__Your tasks__
1: In the data import documentation, what batch size is recommended when importing by paper IDs?
2: Name every capability listed under "Key Capabilities" in the data import documentation.
3: Extend the data import documentation, picking up right after its last line, "Set batch size: 25-50 papers per batch (recommended)".

++++ Reading text ++++

Skip to content

Data Import - Comprehensive Import Pipeline

Build your academic citation database using the platform's sophisticated data import pipeline. Import papers from Semantic Scholar using search queries or paper ID lists, with real-time progress tracking and intelligent error handling.

🚀 Import Pipeline Overview

Data flow pipeline

Citation Compass provides multiple import methods with features for building academic databases:

Key Capabilities

  • 🔍 Search-based import - Find and import papers using academic search queries
  • 📋 ID-based import - Import specific papers using Semantic Scholar IDs
  • 📁 File upload import - Bulk import from .txt/.csv files with paper ID lists
  • 🔄 Real-time progress - Monitor imports with detailed progress tracking
  • 🛡️ Error handling - Graceful failure handling with detailed error reporting
  • ⚡ Performance optimization - Streaming pagination and intelligent batching
  • 🎯 Quality filtering - Citation count, year range, and content quality filters

Import Methods

Import papers by academic search terms: - Natural language queries: "machine learning", "neural networks" - Field-specific searches: "computer vision transformers" - Author-focused queries: "Geoffrey Hinton deep learning" - Venue-specific searches: "NIPS 2023 reinforcement learning"

Import specific papers by Semantic Scholar ID: - Direct paper ID lists from research collections - Systematic literature review paper sets - Citation network seed papers for expansion - Curated high-impact paper collections

Bulk import from research files: - Upload .txt files with paper IDs (one per line) - Import .csv files with paper metadata
- Process bibliographic exports from reference managers - Handle large collections (1000+ papers) efficiently

🎯 Getting Started

Quick Import via Web Interface

Step 1: Access Data Import

streamlit run app.py
1. Open sidebar and navigate to "Data Management" 2. Select "Data Import" from the menu 3. Choose your import method from the available options

Step 2: Configure Import

  1. Enter search terms: e.g., "machine learning transformers"
  2. Set max papers: Start with 100-500 papers
  3. Configure filters: Citation count, year range, quality settings
  4. Choose content options: Citations, authors, venues, references
  1. Enter paper IDs: Paste Semantic Scholar IDs (one per line)
  2. Set batch size: 25-50 papers per batch (recommended)

++++ Data listing ++++

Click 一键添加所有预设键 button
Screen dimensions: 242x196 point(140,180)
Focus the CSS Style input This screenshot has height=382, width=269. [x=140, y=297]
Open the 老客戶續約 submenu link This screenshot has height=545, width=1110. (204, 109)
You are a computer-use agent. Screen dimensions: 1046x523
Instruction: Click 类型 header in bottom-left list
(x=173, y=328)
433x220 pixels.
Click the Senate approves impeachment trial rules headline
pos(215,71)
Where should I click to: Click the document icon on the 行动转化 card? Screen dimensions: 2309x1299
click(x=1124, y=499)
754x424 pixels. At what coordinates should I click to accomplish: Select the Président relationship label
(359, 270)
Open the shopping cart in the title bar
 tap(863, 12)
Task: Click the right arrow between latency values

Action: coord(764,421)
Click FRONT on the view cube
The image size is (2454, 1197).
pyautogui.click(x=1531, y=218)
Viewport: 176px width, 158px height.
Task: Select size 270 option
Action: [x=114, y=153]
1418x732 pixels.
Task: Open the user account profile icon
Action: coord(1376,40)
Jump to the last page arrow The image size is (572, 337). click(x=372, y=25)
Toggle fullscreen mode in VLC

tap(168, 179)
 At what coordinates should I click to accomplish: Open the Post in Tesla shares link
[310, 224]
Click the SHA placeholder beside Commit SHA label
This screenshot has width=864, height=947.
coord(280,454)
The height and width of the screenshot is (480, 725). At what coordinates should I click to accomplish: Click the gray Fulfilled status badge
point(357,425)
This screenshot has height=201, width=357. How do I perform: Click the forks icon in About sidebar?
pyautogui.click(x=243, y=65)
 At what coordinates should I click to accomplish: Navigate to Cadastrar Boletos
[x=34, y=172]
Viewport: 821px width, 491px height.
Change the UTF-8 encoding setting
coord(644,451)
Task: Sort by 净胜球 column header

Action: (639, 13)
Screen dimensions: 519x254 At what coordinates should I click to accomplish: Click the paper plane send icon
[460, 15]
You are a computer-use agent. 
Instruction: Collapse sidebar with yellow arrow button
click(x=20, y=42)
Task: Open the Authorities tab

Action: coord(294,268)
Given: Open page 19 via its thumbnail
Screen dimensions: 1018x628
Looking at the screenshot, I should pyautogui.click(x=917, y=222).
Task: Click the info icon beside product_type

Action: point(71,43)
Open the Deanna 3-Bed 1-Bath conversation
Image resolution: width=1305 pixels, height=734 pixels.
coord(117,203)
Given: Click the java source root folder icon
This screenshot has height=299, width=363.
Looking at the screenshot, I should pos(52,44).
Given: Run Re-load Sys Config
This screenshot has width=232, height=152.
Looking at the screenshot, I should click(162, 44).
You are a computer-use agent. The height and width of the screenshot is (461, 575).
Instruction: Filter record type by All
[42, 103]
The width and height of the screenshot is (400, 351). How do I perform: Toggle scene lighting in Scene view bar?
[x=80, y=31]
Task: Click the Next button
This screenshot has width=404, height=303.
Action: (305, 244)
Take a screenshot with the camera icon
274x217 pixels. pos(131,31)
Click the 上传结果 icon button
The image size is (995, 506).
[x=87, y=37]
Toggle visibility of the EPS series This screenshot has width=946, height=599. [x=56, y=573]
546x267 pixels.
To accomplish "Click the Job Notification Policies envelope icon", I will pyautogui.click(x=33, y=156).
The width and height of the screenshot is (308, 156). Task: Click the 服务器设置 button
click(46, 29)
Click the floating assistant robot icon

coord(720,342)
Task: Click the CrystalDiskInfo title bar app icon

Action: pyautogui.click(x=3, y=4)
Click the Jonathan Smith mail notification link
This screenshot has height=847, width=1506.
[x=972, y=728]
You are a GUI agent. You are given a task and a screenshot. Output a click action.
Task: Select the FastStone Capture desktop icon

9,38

++++

__Answers for the tasks__
1: 25-50 papers per batch.

2: Search-based import, ID-based import, file upload import, real-time progress, error handling, performance optimization, and quality filtering.

3:
  3. Configure processing: API delays, retry settings
  4. Select data types: Choose what to import with each paper
  1. Upload your file: Drag-and-drop or browse for .txt/.csv files
  2. Preview paper IDs: Review first 10 IDs for validation
  3. Adjust settings: Batch size, API timing, content options
  4. Validate format: Ensure paper IDs meet format requirements

Step 3: Monitor Progress

  • Real-time progress bars for overall and batch progress
  • Performance metrics: Papers/second, success rate, error count
  • Status indicators: 🟡 Pending → 🔵 In Progress → 🟢 Complete → 🔴 Failed
  • Detailed statistics: Papers, citations, authors, venues imported

Command Line Interface

Search-based Import

# Basic search import
python -m src.cli.import_data search "machine learning" --max-papers 100

# Advanced search with filtering
python -m src.cli.import_data search "neural networks" \
    --max-papers 500 \
    --batch-size 50 \
    --min-citations 10 \
    --year-range 2020 2024 \
    --api-delay 1.5

Paper ID Import

# Import specific paper IDs
python -m src.cli.import_data ids \
    649def34f8be52c8b66281af98ae884c09aef38f9 \
    204e3073870fae3d05bcbc2f6a8e263d9b72e776 \
    --batch-size 25

# Import from file
python -m src.cli.import_data ids --ids-file paper_ids.txt \
    --batch-size 50 \
    --include-citations \
    --include-authors

Configuration Options

# Full configuration example
python -m src.cli.import_data search "deep learning" \
    --max-papers 1000 \
    --batch-size 100 \
    --api-delay 1.0 \
    --min-citations 5 \
    --max-year 2024 \
    --include-citations \
    --include-authors \
    --include-venues \
    --save-progress \
    --verbose

Python API Integration

Basic Import

from src.data.import_pipeline import (
    ImportConfiguration, 
    DataImportPipeline,
    quick_import_by_search
)

# Quick search import
progress = quick_import_by_search(
    search_query="computer vision",
    max_papers=200,
    progress_callback=lambda p: print(f"Progress: {p.overall_progress_percent:.1f}%")
)

print(f"Import completed: {progress.processed_papers} papers imported")

Advanced Configuration

from src.data.import_pipeline import ImportConfiguration, DataImportPipeline

# Create detailed configuration
config = ImportConfiguration(
    search_query="natural language processing",
    max_papers=1000,
    batch_size=75,
    include_citations=True,
    include_authors=True,
    include_venues=True,
    min_citation_count=10,
    year_range=(2018, 2024),
    api_delay=1.2,
    save_progress=True,
    max_workers=4
)

# Execute import with configuration
pipeline = DataImportPipeline(config)
progress = pipeline.import_papers_by_search(
    search_query=config.search_query,
    max_papers=config.max_papers
)

# Monitor results
print(f"Status: {progress.status}")
print(f"Papers: {progress.processed_papers}/{progress.total_papers}")
print(f"Citations: {progress.citations_created}")
print(f"Authors: {progress.authors_created}")

Progress Monitoring

def detailed_progress_callback(progress):
    """Comprehensive progress monitoring"""
    print(f"Status: {progress.status.value}")
    print(f"Overall Progress: {progress.overall_progress_percent:.1f}%")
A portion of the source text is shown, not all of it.